> **DIRECTIVE**: Print the part of the lines that opens with the line containing "Click the Bevel tool button" and closes with the final line, copying each one without any change.

──────── ROWS

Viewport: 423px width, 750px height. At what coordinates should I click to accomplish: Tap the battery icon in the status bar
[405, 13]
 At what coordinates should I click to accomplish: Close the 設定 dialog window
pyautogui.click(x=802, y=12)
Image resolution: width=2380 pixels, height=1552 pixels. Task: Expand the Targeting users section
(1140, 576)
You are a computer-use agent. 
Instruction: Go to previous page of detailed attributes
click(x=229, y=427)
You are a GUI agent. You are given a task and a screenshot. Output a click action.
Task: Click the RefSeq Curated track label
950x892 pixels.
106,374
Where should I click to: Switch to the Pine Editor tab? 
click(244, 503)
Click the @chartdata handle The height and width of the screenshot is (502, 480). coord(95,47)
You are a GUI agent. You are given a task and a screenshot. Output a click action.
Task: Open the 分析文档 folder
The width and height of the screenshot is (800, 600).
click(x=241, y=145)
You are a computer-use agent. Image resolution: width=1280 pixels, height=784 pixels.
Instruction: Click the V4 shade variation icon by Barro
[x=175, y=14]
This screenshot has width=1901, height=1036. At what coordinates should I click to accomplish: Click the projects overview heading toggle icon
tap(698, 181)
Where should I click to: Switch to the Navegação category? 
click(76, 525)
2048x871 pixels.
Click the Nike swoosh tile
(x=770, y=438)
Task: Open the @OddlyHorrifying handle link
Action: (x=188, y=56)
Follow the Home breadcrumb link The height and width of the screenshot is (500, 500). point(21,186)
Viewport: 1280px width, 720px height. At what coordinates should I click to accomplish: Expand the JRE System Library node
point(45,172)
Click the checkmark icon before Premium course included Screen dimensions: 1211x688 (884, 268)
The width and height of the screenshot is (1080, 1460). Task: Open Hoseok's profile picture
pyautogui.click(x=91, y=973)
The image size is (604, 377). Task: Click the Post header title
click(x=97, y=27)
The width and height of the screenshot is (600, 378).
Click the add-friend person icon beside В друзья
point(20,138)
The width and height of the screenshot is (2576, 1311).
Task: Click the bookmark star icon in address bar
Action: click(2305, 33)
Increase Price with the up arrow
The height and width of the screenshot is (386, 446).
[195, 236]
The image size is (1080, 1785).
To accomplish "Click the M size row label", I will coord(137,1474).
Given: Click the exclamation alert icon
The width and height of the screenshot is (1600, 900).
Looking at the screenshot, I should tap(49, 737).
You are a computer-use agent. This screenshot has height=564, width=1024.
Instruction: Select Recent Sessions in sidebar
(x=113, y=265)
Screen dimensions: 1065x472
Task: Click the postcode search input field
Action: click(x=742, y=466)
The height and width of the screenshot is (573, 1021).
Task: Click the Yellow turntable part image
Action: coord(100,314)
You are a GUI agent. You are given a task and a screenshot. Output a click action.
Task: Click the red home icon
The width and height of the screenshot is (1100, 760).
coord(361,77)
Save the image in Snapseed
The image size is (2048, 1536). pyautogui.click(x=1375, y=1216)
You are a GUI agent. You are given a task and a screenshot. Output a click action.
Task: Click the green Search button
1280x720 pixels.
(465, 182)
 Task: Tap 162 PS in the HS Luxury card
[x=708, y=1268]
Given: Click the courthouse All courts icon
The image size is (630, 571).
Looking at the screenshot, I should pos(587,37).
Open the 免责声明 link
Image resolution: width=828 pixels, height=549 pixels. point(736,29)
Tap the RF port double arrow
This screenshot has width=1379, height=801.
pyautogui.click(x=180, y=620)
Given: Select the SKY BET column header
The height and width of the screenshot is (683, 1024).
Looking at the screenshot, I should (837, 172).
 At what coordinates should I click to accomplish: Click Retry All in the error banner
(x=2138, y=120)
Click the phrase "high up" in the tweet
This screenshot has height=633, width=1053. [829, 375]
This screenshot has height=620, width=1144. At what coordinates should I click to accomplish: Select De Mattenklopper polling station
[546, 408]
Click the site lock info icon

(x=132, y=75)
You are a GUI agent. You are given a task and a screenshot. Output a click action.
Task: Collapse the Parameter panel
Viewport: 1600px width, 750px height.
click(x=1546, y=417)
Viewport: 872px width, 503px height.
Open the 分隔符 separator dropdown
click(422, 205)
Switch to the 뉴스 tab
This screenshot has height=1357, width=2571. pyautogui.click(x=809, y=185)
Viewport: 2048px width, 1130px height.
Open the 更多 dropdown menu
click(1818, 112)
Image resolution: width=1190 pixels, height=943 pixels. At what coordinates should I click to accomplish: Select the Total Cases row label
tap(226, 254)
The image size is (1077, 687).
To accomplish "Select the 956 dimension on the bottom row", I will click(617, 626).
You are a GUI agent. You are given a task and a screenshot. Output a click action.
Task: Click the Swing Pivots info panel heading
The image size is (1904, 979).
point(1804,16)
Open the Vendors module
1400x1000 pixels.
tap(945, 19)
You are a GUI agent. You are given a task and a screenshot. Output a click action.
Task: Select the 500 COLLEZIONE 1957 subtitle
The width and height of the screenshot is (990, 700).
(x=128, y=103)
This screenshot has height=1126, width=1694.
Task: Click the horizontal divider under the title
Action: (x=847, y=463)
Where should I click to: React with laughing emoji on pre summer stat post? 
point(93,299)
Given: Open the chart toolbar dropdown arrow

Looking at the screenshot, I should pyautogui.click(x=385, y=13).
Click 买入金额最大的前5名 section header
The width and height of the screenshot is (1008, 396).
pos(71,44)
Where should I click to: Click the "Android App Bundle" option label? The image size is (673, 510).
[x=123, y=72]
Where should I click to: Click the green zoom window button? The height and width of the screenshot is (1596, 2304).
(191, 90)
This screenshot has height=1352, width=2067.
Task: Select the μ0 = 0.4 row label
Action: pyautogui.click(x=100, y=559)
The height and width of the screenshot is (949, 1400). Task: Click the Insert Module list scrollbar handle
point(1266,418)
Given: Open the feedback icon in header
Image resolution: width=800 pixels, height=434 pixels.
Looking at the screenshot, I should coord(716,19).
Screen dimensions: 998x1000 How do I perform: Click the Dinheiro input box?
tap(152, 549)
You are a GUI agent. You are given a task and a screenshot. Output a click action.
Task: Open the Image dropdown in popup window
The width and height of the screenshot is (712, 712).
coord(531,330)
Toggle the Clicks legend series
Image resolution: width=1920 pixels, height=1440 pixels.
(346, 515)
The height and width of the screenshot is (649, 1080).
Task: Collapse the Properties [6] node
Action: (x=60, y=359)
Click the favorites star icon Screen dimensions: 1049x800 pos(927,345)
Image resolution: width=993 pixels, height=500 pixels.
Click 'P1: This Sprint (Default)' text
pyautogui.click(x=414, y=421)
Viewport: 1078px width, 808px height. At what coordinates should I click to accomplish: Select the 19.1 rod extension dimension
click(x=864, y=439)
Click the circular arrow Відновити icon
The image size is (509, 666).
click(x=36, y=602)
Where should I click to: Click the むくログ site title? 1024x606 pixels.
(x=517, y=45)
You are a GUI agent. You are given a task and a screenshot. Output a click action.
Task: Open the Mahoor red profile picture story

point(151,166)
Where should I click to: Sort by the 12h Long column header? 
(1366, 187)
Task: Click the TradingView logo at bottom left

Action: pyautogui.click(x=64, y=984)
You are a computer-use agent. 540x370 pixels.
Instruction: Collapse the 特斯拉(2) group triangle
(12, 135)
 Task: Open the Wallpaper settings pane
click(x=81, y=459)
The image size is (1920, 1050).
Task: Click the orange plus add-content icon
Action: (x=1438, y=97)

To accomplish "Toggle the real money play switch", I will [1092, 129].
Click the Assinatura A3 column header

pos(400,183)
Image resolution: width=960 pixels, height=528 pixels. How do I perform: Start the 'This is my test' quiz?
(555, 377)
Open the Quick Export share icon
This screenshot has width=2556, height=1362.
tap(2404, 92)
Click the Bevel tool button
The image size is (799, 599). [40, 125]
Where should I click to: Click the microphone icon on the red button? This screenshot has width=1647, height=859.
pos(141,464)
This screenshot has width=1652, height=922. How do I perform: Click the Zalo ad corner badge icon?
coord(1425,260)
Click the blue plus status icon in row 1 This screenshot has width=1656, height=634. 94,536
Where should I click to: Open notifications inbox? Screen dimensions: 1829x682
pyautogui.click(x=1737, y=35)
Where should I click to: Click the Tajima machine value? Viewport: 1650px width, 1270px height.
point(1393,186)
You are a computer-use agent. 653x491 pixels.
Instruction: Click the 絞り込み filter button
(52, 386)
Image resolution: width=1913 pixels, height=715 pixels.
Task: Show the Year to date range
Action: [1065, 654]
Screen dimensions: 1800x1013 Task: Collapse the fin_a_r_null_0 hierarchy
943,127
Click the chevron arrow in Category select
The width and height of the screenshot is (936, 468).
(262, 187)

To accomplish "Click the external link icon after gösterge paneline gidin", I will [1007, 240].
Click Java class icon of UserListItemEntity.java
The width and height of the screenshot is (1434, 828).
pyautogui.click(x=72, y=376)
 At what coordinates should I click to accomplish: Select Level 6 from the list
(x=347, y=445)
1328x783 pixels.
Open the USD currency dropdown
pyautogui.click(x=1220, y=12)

────────────────

> **SOLUTION FOR THIS TASK**:
Click the Bevel tool button
The image size is (799, 599). [40, 125]
Where should I click to: Click the microphone icon on the red button? This screenshot has width=1647, height=859.
pos(141,464)
This screenshot has width=1652, height=922. How do I perform: Click the Zalo ad corner badge icon?
coord(1425,260)
Click the blue plus status icon in row 1 This screenshot has width=1656, height=634. 94,536
Where should I click to: Open notifications inbox? Screen dimensions: 1829x682
pyautogui.click(x=1737, y=35)
Where should I click to: Click the Tajima machine value? Viewport: 1650px width, 1270px height.
point(1393,186)
You are a computer-use agent. 653x491 pixels.
Instruction: Click the 絞り込み filter button
(52, 386)
Image resolution: width=1913 pixels, height=715 pixels.
Task: Show the Year to date range
Action: [1065, 654]
Screen dimensions: 1800x1013 Task: Collapse the fin_a_r_null_0 hierarchy
943,127
Click the chevron arrow in Category select
The width and height of the screenshot is (936, 468).
(262, 187)

To accomplish "Click the external link icon after gösterge paneline gidin", I will [1007, 240].
Click Java class icon of UserListItemEntity.java
The width and height of the screenshot is (1434, 828).
pyautogui.click(x=72, y=376)
 At what coordinates should I click to accomplish: Select Level 6 from the list
(x=347, y=445)
1328x783 pixels.
Open the USD currency dropdown
pyautogui.click(x=1220, y=12)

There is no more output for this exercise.